Je reviens d’Ostende et j’ai l’esprit en pente douce. Ostende, vous connaissez? C’est cette station balnéaire flamande qui semble arrêtée dans le temps. Ce front de mer très construit, mais dans des styles allant des années trente aux années soixante qui prêtent au tout un air délicieusement suranné. On peut marcher des heures sur le sable clair, ramasser des coquillages zébrés et se laisser lécher par une mer ambrée qui vient mourir à nos pieds. Tout dépend des cieux évidemment. Samedi dernier, le temps était laiteux. Aucun de ces vents fous et forts de la mer du Nord, mais une sorte de jour blanc qui donnait aux promeneurs des airs d’enfant. Nul besoin de lutter contre les éléments. Chacun pouvait se laisser câliner par un soleil pâle et une écume douce roulant sur les vagues comme un rab de crème fouettée.
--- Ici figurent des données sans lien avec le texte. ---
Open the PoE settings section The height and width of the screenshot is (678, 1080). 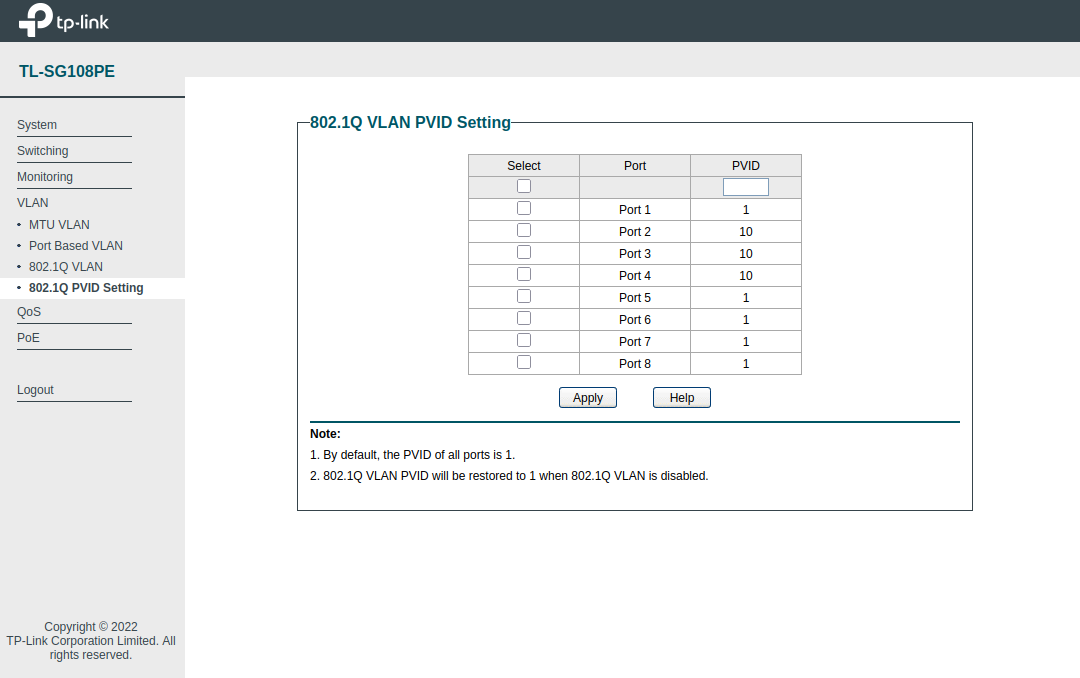click(28, 337)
C’est un rituel à Bruxelles. Dès que j’arrive à la gare centrale, je m’offre une gaufre, avec, allez, dis, une bonne lampée de crème fouettée. C’est chaud et frais à la fois, surtout, c’est magnifiquement beurré et sucré. Dans le bus 71 qui mène aux Etangs d’Ixelles, mon plaisir fait plaisir et les passagers me sourient. Tellement cliché, la gaufre belge, mais tellement divin! Et comme un bonheur ne vient jamais seul, sur la place Flagey, notre point de chute, se tient la meilleure baraque à frites de la ville… Mais je n’ai encore pas parlé du stoemp (patates écrasées avec boudins ou saucisses grillées), des beignets de crevettes grises, de la bière ambrée ou de la vaste palette des pralinés. Oh yeah.
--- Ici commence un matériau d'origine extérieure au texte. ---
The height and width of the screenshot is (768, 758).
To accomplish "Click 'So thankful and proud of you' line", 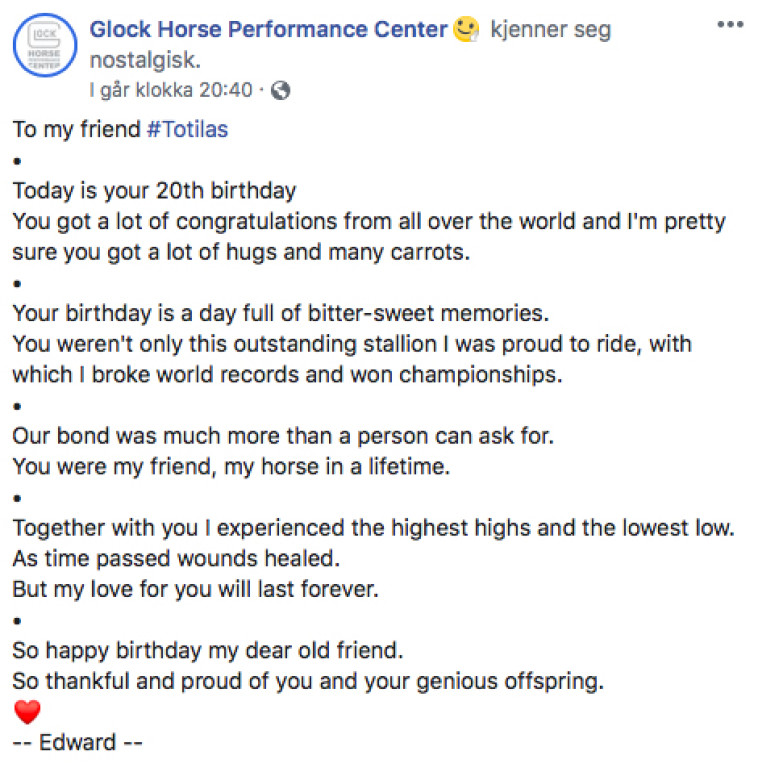I will (x=308, y=683).
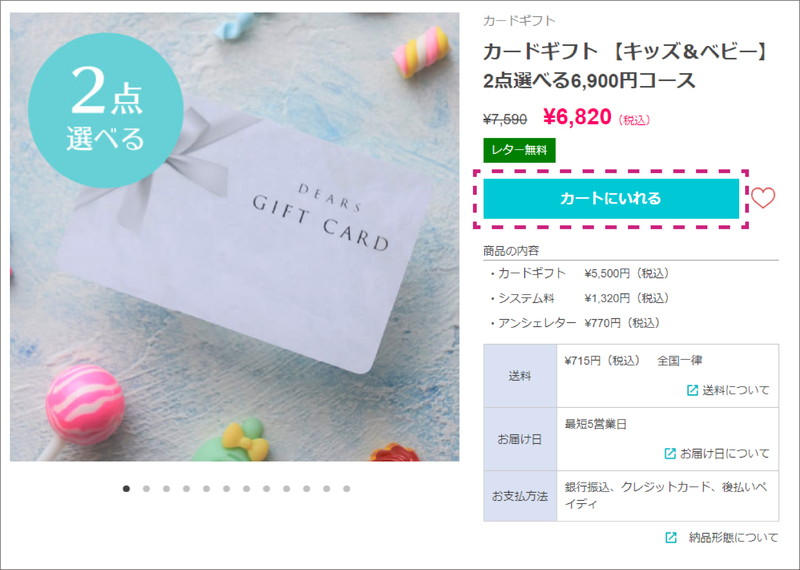Click external-link icon beside 納品形態について
Image resolution: width=800 pixels, height=570 pixels.
point(671,537)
Je reviens d’Ostende, de Bruxelles, de Mons aussi, dont la collégiale Sainte-Waudru est à tomber, et, avec toutes ces bonnes choses, je rechigne un peu à rentrer. C’est qu’hier, j’ai drôlement atterri. Mon fils, étudiant en sociologie, m’a appris que la cellulite avait été inventée. Oui, Mesdames, jusque dans les années trente marquées par le surgissement d’une massive lipophobie, la peau d’orange était un attribut féminin sans drame à la clé. Les capitons, on les avait pareil aux cuisses et aux fesses, mais personne ne les sanctionnait. Le terme fait sa première apparition en février 1933 dans «Votre beauté», un magazine de mode, et depuis, des centaines de machines et de méthodes ont été inventées pour éradiquer ces honnis «grains de nodosité». De là à dire que c’est un marché…

Je reviens d’Ostende et je vais y retourner. Manger des moules à la crème, ramasser des coquillages zébrés et regarder les vagues qui roulent sur le sable sans se soucier de nos sornettes siphonnées.